Unexpected key(s) in state_dict: “10.weight”, “10.bias”, “10.running_mean”, “10.running_var”, “10.num_batches_tracked”, “12.weight”, “12.bias”, “14.weight”, “14.bias”, “14.running_mean”, “14.running_var”, “14.num_batches_tracked”, “18.weight”, “18.bias”, “18.running_mean”, “18.running_var”, “18.num_batches_tracked”, “20.weight”, “20.bias”, “22.weight”, “22.bias”, “22.running_mean”, “22.running_var”, “22.num_batches_tracked”, “24.weight”, “24.bias”.

Do you know what these errors mean?

Its basically saying that the model you loaded and the new model don’t share the same parameters, so can’t be directly loaded. when you do learn.load, internally it loads a state dictionary. The “num.bias” that you are seeing is the key and the value is the parameter value. You could do learn.model.load_state_dict(torch.load(path_to_file), strict=False). If that doesn’t work, you will have to create a new dictionary, and remove the keys that are different, and load only the subset of keys which are same.

@TheShadow29 I kept your notebook in my browser tab, to reproduce it with fastai v1 after finishing the course, but seems a lot of changes happened to the framework, and your excellent notebook need some refactoring for the latest version of the fastai.
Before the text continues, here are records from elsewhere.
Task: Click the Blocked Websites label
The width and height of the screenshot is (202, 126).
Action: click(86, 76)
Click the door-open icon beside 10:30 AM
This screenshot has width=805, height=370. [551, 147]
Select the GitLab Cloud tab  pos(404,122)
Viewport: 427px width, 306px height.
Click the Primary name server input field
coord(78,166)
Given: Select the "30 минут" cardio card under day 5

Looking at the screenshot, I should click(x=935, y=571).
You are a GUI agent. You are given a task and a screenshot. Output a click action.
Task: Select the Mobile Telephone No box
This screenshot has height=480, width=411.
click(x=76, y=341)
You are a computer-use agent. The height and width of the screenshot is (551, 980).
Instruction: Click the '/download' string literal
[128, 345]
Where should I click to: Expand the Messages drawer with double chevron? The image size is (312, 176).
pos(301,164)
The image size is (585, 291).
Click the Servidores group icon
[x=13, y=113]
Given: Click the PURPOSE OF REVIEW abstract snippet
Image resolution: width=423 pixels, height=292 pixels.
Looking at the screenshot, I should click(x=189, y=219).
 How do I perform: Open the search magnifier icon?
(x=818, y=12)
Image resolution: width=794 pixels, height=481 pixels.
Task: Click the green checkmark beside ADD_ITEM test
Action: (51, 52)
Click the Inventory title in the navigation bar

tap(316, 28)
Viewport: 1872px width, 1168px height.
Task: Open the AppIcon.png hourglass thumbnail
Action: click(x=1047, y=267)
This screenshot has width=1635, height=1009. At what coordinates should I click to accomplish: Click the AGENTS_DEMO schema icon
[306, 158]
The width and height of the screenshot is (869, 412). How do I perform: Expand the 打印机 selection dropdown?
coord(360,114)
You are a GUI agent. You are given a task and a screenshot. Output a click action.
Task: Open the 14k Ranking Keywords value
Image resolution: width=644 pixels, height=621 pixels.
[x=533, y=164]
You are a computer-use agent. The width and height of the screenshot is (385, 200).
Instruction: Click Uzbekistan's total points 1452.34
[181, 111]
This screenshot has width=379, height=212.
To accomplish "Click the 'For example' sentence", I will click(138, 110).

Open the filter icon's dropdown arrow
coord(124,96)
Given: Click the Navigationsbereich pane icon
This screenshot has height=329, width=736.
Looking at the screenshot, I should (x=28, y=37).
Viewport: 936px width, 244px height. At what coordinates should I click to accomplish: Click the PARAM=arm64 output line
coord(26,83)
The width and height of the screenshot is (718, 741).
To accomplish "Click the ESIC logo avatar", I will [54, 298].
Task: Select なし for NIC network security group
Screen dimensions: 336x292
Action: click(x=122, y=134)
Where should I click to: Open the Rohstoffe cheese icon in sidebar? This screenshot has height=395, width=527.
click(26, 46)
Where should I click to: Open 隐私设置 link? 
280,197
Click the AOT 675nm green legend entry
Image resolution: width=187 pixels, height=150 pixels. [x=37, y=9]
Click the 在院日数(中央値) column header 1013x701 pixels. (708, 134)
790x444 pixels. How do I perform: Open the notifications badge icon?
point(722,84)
Here is how I could import custom Pytorch models into fastai v1.39 if you are interested:
https://forums.fast.ai/t/lesson-5-advanced-discussion/30865/40?u=hwasiti

Yeah, fastai has changed a lot and has a much cleaner structure now. Many things would probably need to be changed. Unfortunately, I don’t have the required bandwidth to refactor at the moment.

@hwasiti
Hey there,
regarding your first concern “how to remove the last fully connected layer from a CNN in fastai to stack more than one CNN into a FC-NN”, have you found any solution?
I am going to create two resnet34 bodies and then, concatenate those into a linear layer results in classification (same as your concern). I was wondering to implement it in fastai and highly appreciated to advice me.
Best,